Но это — не одно. ‘Как же я мог умереть не так и не там, где наша мамочка? И я стал опять православным’. Это любопытная черта для всего религиозного сознания Розанова: в церкви для него ценно то, что она сохраняет ему все дорогое, любимое. Вечность для него — непосредственное, прямое продолжение настоящего, в его точной форме: ‘Не то, чтобы душа Шперка была бессмертна, а его бороденка рыжая не могла умереть. А ‘душа’ его бессмертна ли — не знаю, и не интересуюсь. Все бессмертно. Вечно и живо. До дырочке в сапоге, которая и не расширяется, и не заплатывается с тех пор, как была. Это лучше ‘бессмертия души’, которое сухо и отвлеченно. Я хочу на тот свет прийти с носовым платком. Ни чуточки меньше’.
Весь быт, всю землю хочет Розанов перенести туда, за гроб. За этим нужна и Церковь. Вот почему церковность для Розанова — ласка, уют, ‘тепло быта’.
‘Да что же и дорого-то в России, как не старые церкви? Уж не канцелярии ли, не редакции ли? А церковь старая-престарая, и дьячок ‘не очень’, и священник тоже ‘не очень’, все с грешком, слабенькие. А тепло только тут. Отчего же тут тепло, когда везде холодно? Хоронили тут мамашу, братцев, похоронят меня, будут тут же жениться дети, все тут… Все важное. И вот люди надышали тепла!’ Поэтому никакая реформа в Церкви не нужна: она сотрет ‘позолоту времен’, а это хуже, как бы ни было плохо настоящее:
‘Черви изгрызли все… И тернии, и сор, и плевелы везде… прибить заплатку — уродливо, не подновлять — все рассыплется… ненавижу — люблю… всего надеюсь — все безнадежно… но здесь — други, только здесь живет бессмертие души’.

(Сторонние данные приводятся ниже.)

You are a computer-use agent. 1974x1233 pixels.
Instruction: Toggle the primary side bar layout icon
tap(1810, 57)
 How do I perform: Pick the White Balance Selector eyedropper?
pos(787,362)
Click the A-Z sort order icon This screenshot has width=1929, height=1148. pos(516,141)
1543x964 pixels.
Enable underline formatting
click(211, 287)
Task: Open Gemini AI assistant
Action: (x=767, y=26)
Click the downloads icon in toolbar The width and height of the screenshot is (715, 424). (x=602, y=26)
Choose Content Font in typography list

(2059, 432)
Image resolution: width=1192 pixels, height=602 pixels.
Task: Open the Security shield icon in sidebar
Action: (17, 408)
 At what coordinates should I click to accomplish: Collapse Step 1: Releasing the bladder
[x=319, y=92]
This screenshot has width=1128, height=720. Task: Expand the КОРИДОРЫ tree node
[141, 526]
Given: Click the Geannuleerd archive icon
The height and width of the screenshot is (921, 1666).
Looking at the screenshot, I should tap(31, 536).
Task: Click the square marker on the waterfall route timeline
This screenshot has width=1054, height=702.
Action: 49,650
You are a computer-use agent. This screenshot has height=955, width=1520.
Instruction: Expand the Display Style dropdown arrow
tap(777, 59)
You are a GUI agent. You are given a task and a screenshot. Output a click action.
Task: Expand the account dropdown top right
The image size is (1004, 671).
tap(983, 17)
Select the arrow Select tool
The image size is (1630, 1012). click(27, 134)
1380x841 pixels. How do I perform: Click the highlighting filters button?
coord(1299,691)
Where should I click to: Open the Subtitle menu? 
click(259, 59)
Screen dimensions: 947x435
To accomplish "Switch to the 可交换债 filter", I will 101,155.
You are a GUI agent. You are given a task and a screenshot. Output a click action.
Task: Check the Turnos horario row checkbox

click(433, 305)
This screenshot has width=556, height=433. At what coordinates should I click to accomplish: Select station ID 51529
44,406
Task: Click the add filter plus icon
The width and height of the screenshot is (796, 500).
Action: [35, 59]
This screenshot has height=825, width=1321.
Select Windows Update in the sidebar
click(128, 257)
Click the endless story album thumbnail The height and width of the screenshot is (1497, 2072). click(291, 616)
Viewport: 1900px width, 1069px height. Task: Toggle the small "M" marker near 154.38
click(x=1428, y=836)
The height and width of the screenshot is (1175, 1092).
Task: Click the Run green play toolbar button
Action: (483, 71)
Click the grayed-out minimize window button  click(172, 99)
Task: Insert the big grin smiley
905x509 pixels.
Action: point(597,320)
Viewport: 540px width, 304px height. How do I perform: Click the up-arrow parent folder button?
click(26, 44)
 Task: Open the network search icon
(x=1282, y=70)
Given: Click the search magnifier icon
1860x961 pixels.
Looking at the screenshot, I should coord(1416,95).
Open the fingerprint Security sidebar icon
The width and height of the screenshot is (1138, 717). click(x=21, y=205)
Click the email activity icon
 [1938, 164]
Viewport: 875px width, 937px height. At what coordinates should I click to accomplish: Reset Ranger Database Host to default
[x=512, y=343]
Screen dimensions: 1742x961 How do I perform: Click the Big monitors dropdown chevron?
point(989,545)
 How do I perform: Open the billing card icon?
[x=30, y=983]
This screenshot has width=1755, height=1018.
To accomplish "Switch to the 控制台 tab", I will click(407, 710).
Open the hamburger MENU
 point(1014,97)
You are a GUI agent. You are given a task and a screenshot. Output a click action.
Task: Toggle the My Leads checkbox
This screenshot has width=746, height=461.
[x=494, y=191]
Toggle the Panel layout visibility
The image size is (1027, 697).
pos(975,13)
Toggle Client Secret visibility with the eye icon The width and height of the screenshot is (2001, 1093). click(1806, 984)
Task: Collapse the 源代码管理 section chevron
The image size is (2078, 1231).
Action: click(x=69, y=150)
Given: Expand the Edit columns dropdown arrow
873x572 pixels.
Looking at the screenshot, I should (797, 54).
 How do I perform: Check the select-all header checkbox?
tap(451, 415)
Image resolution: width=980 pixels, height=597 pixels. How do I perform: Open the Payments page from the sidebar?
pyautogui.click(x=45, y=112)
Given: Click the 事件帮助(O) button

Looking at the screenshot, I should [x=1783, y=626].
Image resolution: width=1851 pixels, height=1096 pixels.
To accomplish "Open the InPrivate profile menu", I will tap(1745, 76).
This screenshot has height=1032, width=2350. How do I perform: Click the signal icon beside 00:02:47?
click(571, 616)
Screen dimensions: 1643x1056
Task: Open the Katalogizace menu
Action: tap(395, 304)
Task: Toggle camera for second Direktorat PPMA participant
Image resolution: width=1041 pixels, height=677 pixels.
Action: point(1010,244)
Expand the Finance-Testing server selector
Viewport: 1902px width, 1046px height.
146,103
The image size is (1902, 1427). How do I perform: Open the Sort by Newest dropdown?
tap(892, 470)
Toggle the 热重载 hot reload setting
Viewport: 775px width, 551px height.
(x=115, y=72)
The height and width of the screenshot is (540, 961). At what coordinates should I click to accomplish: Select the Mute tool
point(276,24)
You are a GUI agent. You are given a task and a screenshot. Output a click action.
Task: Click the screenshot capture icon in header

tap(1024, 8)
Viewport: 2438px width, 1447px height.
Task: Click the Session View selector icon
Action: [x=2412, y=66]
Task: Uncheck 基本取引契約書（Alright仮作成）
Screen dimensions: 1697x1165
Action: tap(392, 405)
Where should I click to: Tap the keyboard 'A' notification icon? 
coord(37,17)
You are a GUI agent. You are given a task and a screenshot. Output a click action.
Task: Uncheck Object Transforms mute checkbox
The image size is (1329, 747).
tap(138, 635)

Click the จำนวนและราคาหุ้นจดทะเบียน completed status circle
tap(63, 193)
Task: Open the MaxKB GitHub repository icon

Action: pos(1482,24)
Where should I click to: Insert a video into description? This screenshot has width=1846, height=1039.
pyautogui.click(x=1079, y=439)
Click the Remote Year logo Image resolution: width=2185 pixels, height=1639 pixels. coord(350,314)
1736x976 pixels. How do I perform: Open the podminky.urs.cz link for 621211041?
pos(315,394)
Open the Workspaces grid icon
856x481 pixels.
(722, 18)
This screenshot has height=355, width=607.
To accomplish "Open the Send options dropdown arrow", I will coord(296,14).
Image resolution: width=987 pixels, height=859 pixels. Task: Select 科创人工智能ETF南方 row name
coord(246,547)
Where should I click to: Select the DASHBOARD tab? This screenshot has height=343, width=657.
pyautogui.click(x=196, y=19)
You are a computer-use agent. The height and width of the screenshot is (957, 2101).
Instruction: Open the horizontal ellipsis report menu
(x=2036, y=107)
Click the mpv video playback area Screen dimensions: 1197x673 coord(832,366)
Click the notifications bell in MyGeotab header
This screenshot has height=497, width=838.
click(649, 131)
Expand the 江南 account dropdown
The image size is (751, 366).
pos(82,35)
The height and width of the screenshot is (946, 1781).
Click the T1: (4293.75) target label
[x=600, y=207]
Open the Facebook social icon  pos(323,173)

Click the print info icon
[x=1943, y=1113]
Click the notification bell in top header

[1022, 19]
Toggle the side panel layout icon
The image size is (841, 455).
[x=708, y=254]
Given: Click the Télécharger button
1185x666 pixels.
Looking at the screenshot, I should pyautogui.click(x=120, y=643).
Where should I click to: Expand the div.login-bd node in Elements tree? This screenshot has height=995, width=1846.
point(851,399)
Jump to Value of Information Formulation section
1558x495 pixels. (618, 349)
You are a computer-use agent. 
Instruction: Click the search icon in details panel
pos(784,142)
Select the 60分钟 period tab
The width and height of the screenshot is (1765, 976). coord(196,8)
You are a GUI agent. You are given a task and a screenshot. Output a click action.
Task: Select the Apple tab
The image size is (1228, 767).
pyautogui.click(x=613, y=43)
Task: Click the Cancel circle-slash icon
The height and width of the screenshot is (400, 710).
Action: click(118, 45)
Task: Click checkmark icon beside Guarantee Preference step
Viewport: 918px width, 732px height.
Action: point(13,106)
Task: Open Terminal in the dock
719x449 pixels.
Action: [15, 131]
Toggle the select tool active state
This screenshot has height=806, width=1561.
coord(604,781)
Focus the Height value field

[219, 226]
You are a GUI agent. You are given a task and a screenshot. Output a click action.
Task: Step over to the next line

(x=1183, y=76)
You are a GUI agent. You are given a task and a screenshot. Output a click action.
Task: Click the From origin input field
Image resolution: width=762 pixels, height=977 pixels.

‘Я не хочу истины, я хочу покоя… Лучше суеверие, лучше глупое, лучше черное, но — с молитвою’.
С такой нищетой духа подходит Розанов к Церкви. У нее ищет он спасения от смерти, от ужаса небытия (яркое выражение этого — ‘Опавшие листья’, с. 3), она — единственное теплое место в мире. Там, где все застывает в ужасе, она сумела, нашла силы произнести такие удивительные слова, каких мы не сумеем произнести об умершем отце, сыне, жене, подруге. Она всякого умирающего человека почувствовала так близко, так около ‘души’, как только мать может почувствовать свое умершее дитя. А в современной светской цивилизации ‘нет ни одной капельки той любви, того безбрежного уважения к человеку, какие сказаны были церковью при созидании этих погребальных обрядов, слов, песнопений, чтений, сказаний’.
Почувствовав в церкви теплоту, Розанов во всем хочет от нее такого же отношения. Столкнувшись и тяжело пережив в своей жизни ‘суровость’ брачных законов Церкви, он нестерпимо относится к ней здесь, но все же верит, что в ней хранится ласка и тепло. Путь к ним — молитва. Опять таки, крайне важно его признание, что постоянная молитва его жены приручила его к этому: ‘За годы, когда я постоянно видел около себя молящегося человека, мог ли я не привыкнуть, не воспитаться, не убедиться, не почувствовать со всей силой умиления, что молитва есть лучшее, главное?’. Молитве научает Церковь, никто, кроме нее не догадался подойти со словом к умирающему, к роженице. И молитва разлита, как свет, по всей стране. Кто не ленив — приходи все. Даже ‘неграмотным она дала способ молитвы: зажгла лампаду старуха темная, старая и сказала: ‘Господи, помилуй!’ (слыхала в церкви, да и сама собой скажет) и положила поклон в землю. И помолилась, утешилась. Легче стало на душе у одинокой, старой. Кто это придумает? Пифагор не откроет, Ньютон не вычислит. Церковь сделала! Поняла! Сумела!’.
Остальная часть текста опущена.